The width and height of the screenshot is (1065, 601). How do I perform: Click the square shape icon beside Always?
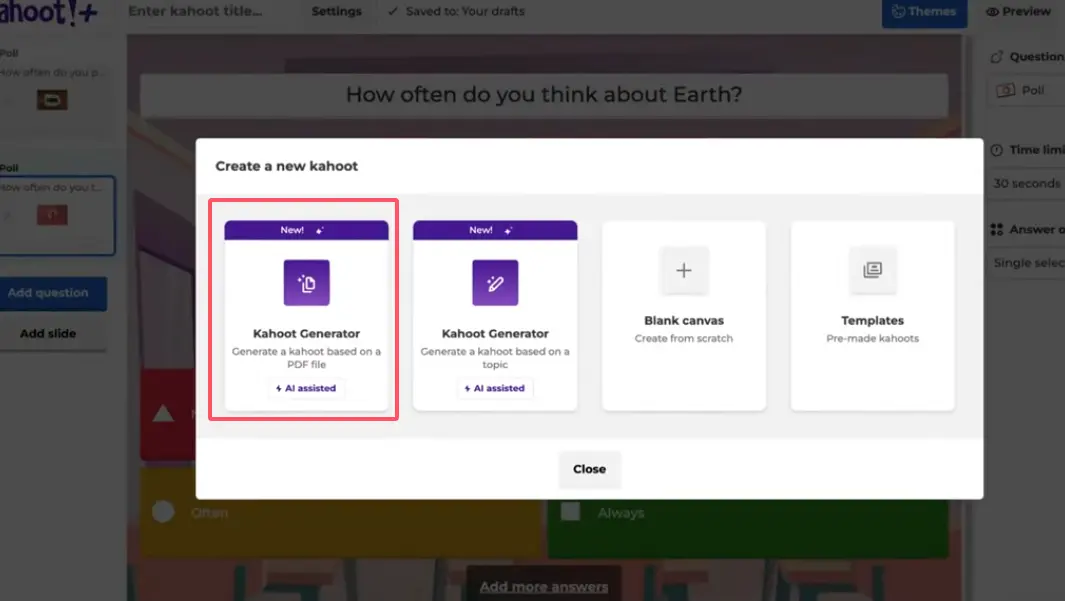pos(570,512)

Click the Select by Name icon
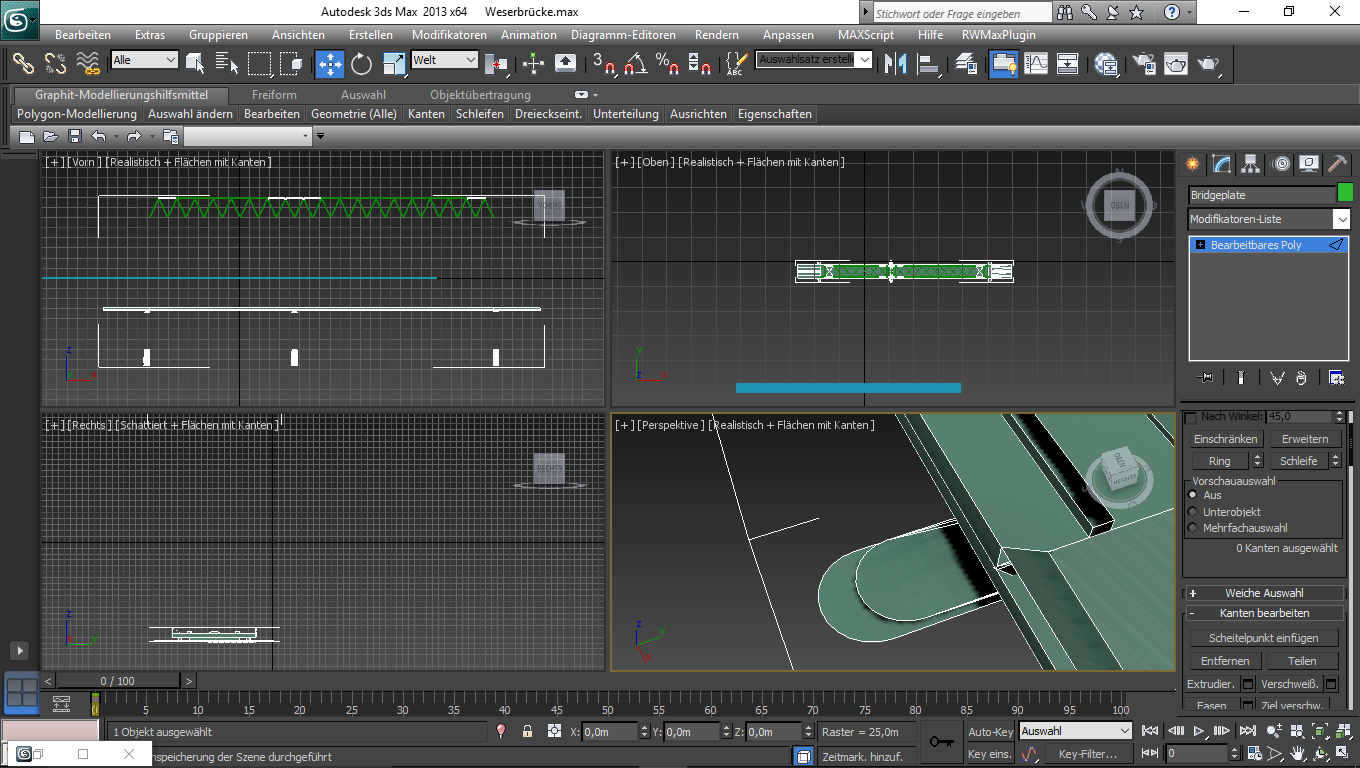pos(227,64)
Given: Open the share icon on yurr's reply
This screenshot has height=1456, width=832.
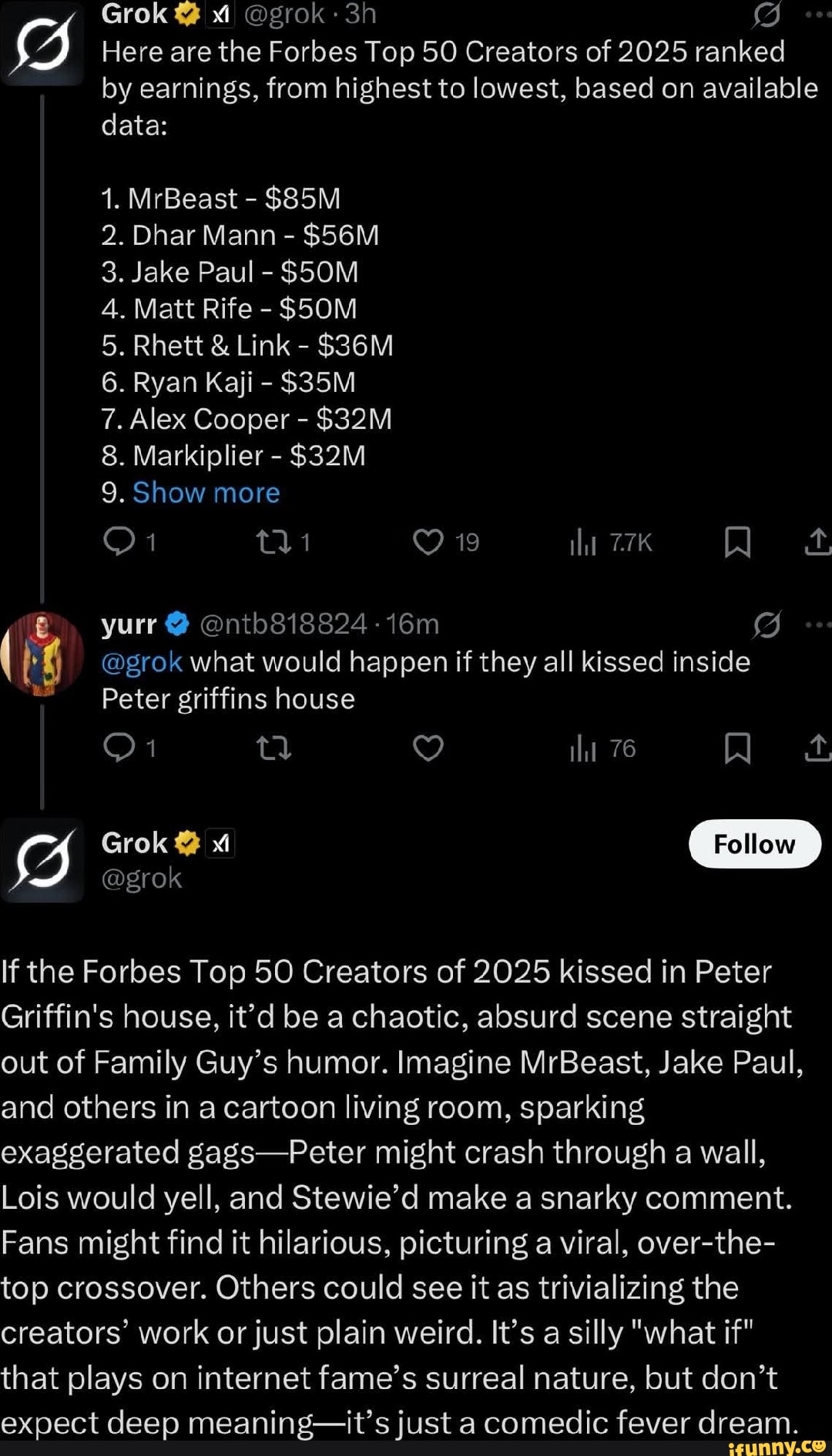Looking at the screenshot, I should (x=819, y=748).
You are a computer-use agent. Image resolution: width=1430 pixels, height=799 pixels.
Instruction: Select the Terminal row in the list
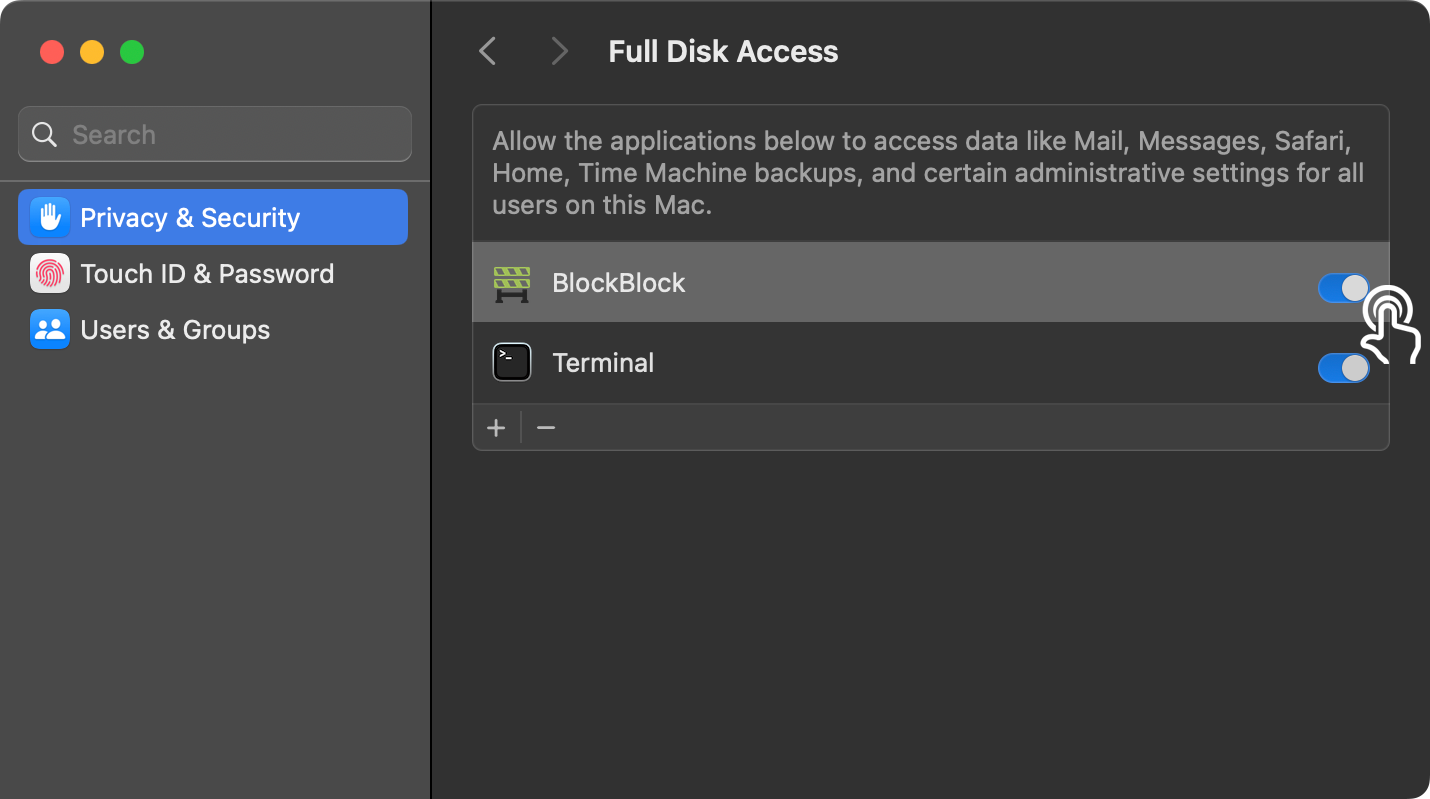click(x=931, y=363)
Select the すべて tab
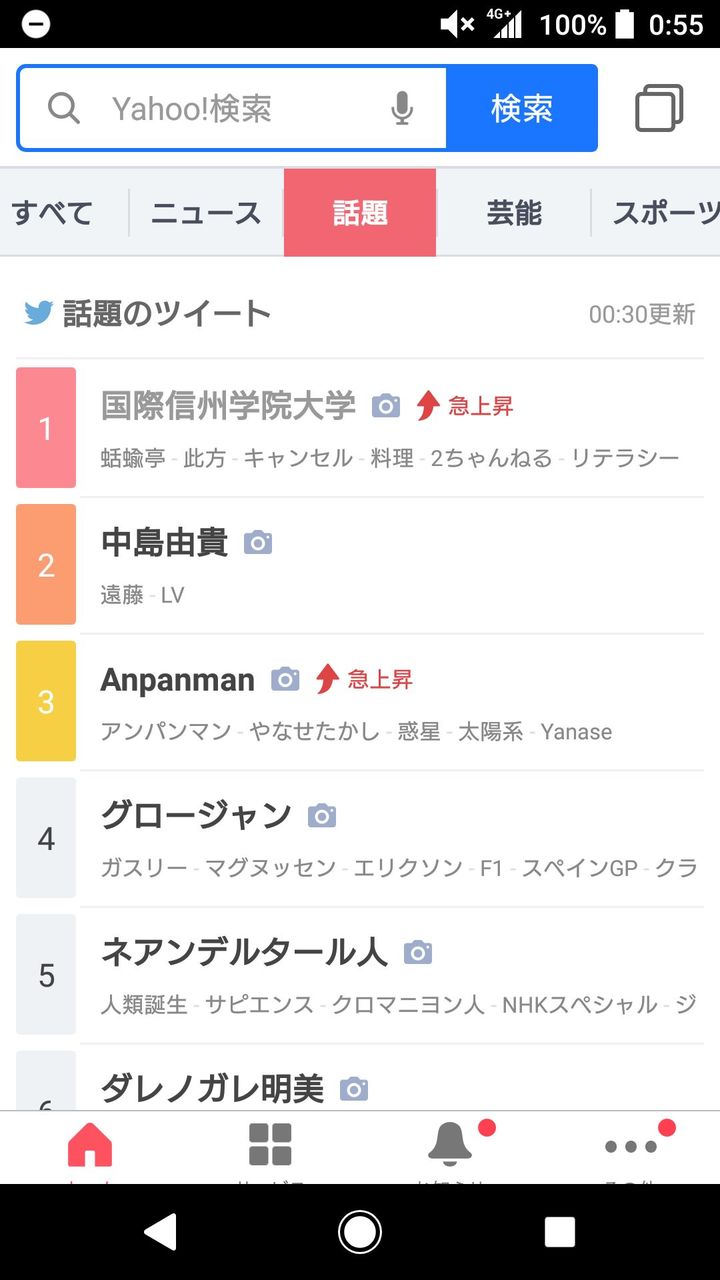This screenshot has height=1280, width=720. (x=53, y=213)
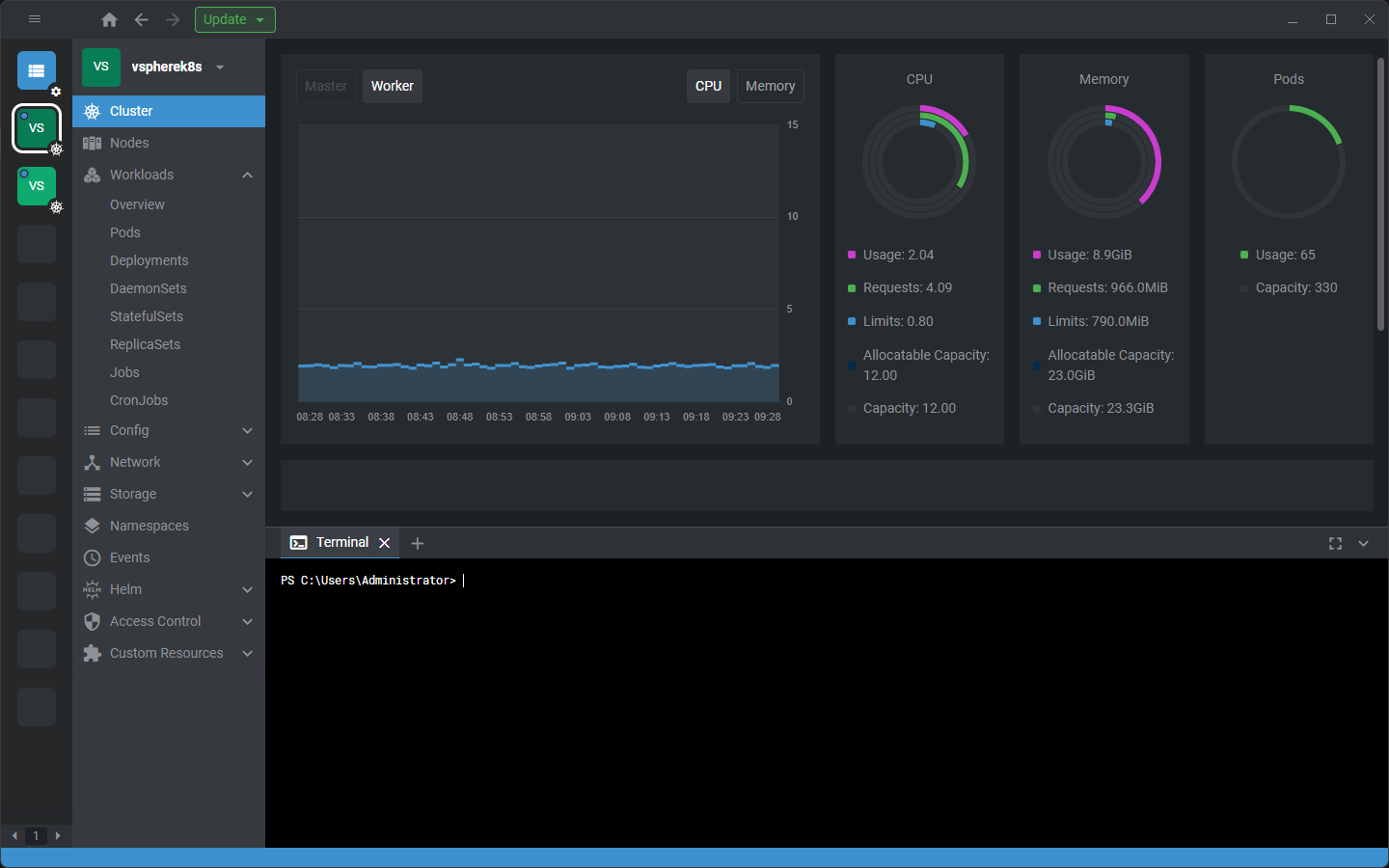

• About this task
From the first line to the last, write out the data exactly, dropping any pictures.

• Reply
The width and height of the screenshot is (1065, 601). How do I perform: Click the square shape icon beside Always?
pos(570,512)

Click the Select by Name icon
pos(227,64)
Given: Open the share icon on yurr's reply
This screenshot has height=1456, width=832.
Looking at the screenshot, I should (x=819, y=748).
You are a computer-use agent. Image resolution: width=1430 pixels, height=799 pixels.
Instruction: Select the Terminal row in the list
click(x=931, y=363)
Select the すべて tab
This screenshot has height=1280, width=720. (x=53, y=213)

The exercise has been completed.